The United States clinched a strategic port deal with Oman on Sunday which US officials say will allow the US military better access the Gulf region and reduce the need to send ships through the Strait of Hormuz, a maritime choke point off Iran.
The US embassy in Oman said in a statement that the agreement governed US access to facilities and ports in Duqm as well as in Salalah and “reaffirms the commitment of both countries to promoting mutual security goals.”
The accord is viewed through an economic prism by Oman, which wants to develop Duqm while preserving its Switzerland-like neutral role in Middle Eastern politics and diplomacy.
But it comes as the United States grows increasingly concerned about Iran’s expanding missile programs, which have improved in recent years despite sanctions and diplomatic pressure by the United States.

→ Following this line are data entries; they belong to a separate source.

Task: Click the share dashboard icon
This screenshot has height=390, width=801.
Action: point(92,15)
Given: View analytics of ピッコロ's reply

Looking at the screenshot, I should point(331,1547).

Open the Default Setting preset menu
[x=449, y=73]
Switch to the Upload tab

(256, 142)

A US official, speaking on condition of anonymity to Reuters, said the deal was significant by improving access to ports that connect to a network of roads to the broader region, giving the US military great resiliency in a crisis.
“We used to operate on the assumption that we could just steam into the Gulf,” one US official said, adding, however, that:
The quality and quantity of Iranian weapons raises concerns.
Tehran has in the past threatened to block the Strait of Hormuz, a major oil shipping route at the mouth of the Gulf, in retaliation for any hostile US action, including attempts to halt Iranian oil exports through sanctions.
Still, the US official noted that the agreement would expand US military options in the region for any kind of crisis.
Duqm is ideal port for large ships. It is even big enough to turn around an aircraft carrier, a second official said.
“The port itself is very attractive and the geostrategic location is very attractive, again being outside the Strait of Hormuz,” the official said, adding that negotiations began under the Obama administration.